O presidente tem de fazer a gestão do clube, tem de ter personalidade, tem de ter contactos, tem de meter o Benfica com contactos internacionais. Hoje, olhamos para o camarote do Benfica, que foi feito para ter pessoas importantes, e são só jogadores de futebol… Era uma experiência que tinha que ser feita e o Rui Costa era a pessoa indicada para essa experiência. Atualmente, para ser presidente do Benfica já não é preciso ter dinheiro. No meu tempo era preciso — para emprestar ao clube —, agora não.

“Ainda há duas semanas fui à loja do Benfica com os meus netos… deviam estar para ali 400 pessoas e toda a gente me respeita”
Continua a ir ao estádio?
Tenho um camarote desde o início da fundação do novo estádio. Não me apetecia ir para o camarote presidencial — ao qual tenho acesso a dois lugares, como todos os ex-presidentes — porque, quando lá estou, já não tenho idade para ouvir “isto está melhor do que no teu tempo” ou então “tens que voltar, que isto está uma porcaria”. Já não tenho nem idade, nem feitio.
Por isso, tenho um camarote que é ao lado do camarote onde ficam as mulheres dos jogadores e os jogadores que não jogam — é logo o primeiro privado [risos]. Decorei as paredes com a minha equipa que ganhou o campeonato e, na outra parede, as 120 mil pessoas a comemorar o campeonato no antigo Estádio da Luz.
Já deve ter sido alvo de bastantes críticas, mas também de bastantes elogios. Consegue dizer qual foi a crítica e o elogio que mais o marcaram?
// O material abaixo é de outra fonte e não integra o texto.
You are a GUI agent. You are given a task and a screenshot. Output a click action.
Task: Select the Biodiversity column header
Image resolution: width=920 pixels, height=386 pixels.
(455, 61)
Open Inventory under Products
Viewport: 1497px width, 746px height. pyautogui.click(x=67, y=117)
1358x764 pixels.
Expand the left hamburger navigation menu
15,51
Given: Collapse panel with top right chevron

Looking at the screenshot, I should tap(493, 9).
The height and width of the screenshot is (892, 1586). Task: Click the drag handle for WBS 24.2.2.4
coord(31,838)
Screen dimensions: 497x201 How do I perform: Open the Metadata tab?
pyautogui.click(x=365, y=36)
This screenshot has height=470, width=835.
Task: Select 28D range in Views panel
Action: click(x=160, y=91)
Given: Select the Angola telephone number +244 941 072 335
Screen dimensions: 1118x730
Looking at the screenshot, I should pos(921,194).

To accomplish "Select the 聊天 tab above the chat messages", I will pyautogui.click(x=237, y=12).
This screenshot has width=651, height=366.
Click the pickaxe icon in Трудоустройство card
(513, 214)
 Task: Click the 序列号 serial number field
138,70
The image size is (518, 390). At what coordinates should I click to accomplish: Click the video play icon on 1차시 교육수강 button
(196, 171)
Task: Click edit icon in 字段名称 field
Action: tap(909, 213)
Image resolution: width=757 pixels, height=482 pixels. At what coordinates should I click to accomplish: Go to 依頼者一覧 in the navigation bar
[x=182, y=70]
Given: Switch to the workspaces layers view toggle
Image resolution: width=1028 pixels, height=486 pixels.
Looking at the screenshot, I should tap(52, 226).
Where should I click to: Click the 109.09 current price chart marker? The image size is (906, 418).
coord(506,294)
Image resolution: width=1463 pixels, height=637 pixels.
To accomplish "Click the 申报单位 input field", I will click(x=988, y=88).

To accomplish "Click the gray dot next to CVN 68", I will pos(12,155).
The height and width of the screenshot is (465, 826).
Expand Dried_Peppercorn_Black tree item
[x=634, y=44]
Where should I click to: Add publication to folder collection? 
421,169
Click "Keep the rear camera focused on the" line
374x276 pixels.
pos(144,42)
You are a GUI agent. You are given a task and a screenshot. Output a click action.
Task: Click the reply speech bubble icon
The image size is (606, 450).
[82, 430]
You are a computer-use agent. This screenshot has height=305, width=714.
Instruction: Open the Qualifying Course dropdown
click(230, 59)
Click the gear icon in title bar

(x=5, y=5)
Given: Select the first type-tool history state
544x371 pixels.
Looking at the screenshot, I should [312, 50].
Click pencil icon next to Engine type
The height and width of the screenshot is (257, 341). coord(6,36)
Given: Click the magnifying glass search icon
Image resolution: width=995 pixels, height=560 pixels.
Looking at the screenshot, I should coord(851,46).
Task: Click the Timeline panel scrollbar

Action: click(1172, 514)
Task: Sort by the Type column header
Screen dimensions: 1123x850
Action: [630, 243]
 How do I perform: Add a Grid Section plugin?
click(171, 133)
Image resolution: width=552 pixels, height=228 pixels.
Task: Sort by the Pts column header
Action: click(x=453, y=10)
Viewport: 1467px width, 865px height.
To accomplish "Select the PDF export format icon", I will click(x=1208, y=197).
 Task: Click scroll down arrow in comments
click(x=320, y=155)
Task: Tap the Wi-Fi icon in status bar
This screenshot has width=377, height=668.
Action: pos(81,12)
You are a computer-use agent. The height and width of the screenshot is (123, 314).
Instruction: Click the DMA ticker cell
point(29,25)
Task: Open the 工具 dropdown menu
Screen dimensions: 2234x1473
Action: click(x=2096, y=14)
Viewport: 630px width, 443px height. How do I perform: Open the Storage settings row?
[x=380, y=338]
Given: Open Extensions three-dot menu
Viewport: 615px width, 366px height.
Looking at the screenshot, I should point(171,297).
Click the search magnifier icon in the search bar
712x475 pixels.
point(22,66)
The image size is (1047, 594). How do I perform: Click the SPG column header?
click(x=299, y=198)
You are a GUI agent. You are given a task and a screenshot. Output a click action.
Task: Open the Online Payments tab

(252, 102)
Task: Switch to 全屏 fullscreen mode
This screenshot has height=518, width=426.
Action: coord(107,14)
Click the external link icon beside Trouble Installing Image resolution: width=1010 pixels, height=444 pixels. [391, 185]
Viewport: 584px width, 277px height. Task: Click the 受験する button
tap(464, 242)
Quando saí do Benfica e aquele Vale e Azevedo fez algumas injúrias — que eu tinha posto uns charutos nas contas do Benfica, sei lá, coisas sem nexo —, quando a gente tem a consciência tranquila, magoa-nos. Mas, quer dizer, quem era ele para me poder magoar? Ainda há duas semanas fui à loja do Benfica com os meus netos, comprar camisolas e outras coisas. Deviam estar para ali 400 pessoas e toda a gente me respeita. Não quero exagerar, mas 30 ou 40 pediram para tirar fotografias comigo. O Benfica é um clube do povo. O Sporting é de doutores e barões; agora, o Benfica toda a vida foi um clube do povo. Por isso, a gente tem que respeitar a base do nosso clube. E eu também sou do povo.
Com 85 anos, e com tudo o que conquistou, sente-se realizado ou ainda há mais alguma coisa que queira fazer?
Agora tenho uma missão, que é passar aos meus filhos aquilo que eu sei fazer, o que fiz toda a vida. Vocês vejam bem: tenho aqui [telefone] a Inteligência Artificial. Sou um velho, mas estou sempre a tentar. Apesar de esta já não ser a minha época, tentei sempre estar bem instruído e acompanhar o futuro. E é essa a minha missão: passar aos meus filhos o que sei.